2. An outer-space gas station
It’s also possible to loot the moon without bringing any payload back to Earth. Several companies have schemes to mine moon ice and process it into fuel for the myriad artificial satellites orbiting Earth (all for a healthy profit, of course):
Texas-based Shackleton Energy Company (SEC) plans to mine the vast reserves of water ice and convert it into rocket propellant in the form of hydrogen and oxygen, which would then be sold to space partners in low Earth orbit. … Moon Express, another privately funded lunar-resources company, is also interested in using water ice as fuel …

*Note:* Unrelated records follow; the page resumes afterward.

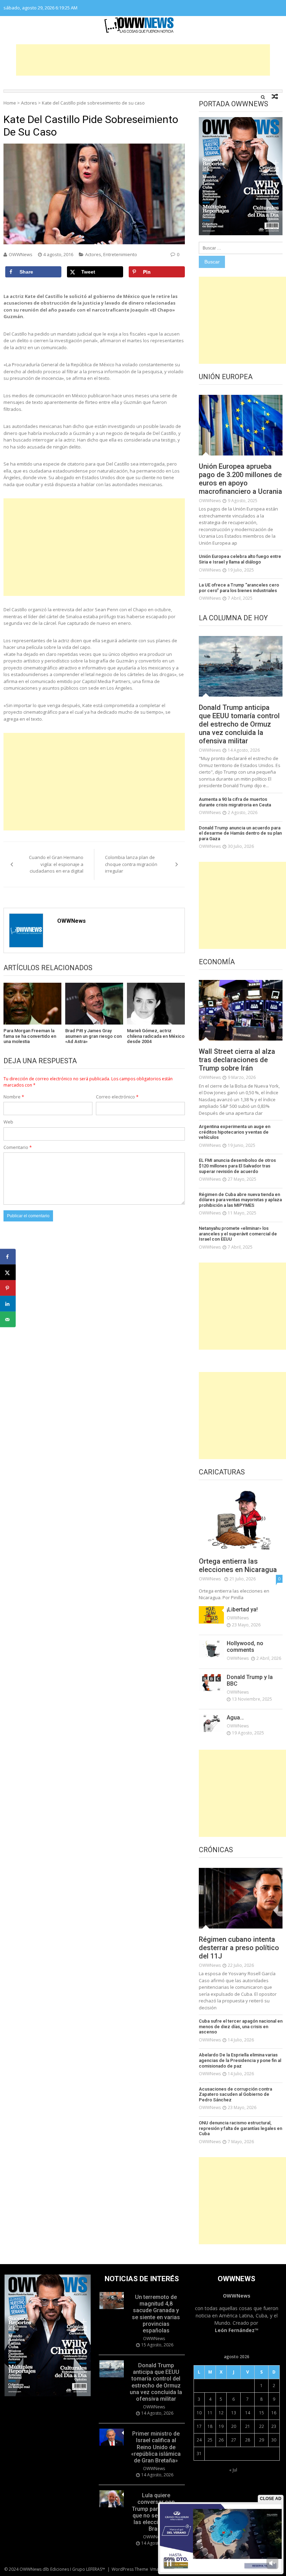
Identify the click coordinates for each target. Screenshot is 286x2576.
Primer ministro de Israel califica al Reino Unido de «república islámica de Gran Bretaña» (156, 2447)
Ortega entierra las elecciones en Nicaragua (238, 1565)
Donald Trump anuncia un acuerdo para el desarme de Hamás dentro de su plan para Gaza (240, 833)
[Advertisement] (143, 60)
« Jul (233, 2470)
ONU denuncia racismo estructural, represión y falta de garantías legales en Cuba (240, 2128)
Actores (29, 103)
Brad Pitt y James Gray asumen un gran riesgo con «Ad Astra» (93, 1036)
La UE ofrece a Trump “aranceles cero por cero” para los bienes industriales (239, 587)
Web (8, 1122)
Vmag (155, 2569)
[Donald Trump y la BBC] (211, 1682)
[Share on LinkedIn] (8, 1304)
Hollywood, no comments (245, 1646)
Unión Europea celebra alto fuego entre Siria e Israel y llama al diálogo (240, 559)
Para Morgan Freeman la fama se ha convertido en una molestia (29, 1036)
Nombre (13, 1097)
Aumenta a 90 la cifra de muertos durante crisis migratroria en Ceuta (235, 802)
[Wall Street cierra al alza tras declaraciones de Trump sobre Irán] (241, 1010)
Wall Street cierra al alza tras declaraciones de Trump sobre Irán (237, 1059)
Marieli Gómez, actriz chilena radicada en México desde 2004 (156, 1036)
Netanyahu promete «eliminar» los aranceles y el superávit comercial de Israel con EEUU (238, 1234)
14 (247, 2413)
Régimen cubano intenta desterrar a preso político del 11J (239, 1947)
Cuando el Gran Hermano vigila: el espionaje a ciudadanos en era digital (56, 864)
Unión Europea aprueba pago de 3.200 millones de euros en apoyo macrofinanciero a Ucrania (240, 479)
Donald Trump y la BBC (250, 1680)
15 (261, 2413)
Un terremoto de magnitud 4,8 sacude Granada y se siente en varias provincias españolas (156, 2314)
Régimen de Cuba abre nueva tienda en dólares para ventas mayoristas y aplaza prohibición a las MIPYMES (240, 1200)
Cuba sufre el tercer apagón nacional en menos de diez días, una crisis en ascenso (241, 2026)
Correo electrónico (117, 1097)
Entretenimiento (120, 254)
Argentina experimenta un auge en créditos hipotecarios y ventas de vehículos (234, 1132)
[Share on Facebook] (8, 1257)
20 (233, 2426)
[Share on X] (8, 1272)
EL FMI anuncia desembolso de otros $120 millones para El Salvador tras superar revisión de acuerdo (237, 1166)
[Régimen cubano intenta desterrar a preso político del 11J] (241, 1898)
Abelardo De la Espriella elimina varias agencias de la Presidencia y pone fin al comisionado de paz (240, 2060)
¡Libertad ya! (242, 1609)
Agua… (235, 1717)
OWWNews (20, 254)
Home (9, 103)
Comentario (17, 1147)
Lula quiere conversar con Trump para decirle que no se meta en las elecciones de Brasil (156, 2512)
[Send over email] (8, 1319)
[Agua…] (211, 1723)
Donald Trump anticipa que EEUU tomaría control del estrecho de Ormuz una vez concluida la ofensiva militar (239, 724)
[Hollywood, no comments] (211, 1648)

3. The next big real-estate boom
Meanwhile, the FAA has taken the first small steps toward the giant leap of a potential moon land grab, by issuing a permit for privately owned company Bigelow Aerospace to install an inflatable habitat on the moon’s surface. While the permit doesn’t grant any property rights, it does ensure that no one else will try to land on or mine under Bigelow’s bouncy house for the time being.
Which seems a tad preemptive: If we have the technology to build a giant bouncy-house city here on Earth, I don’t think we should delay one more second.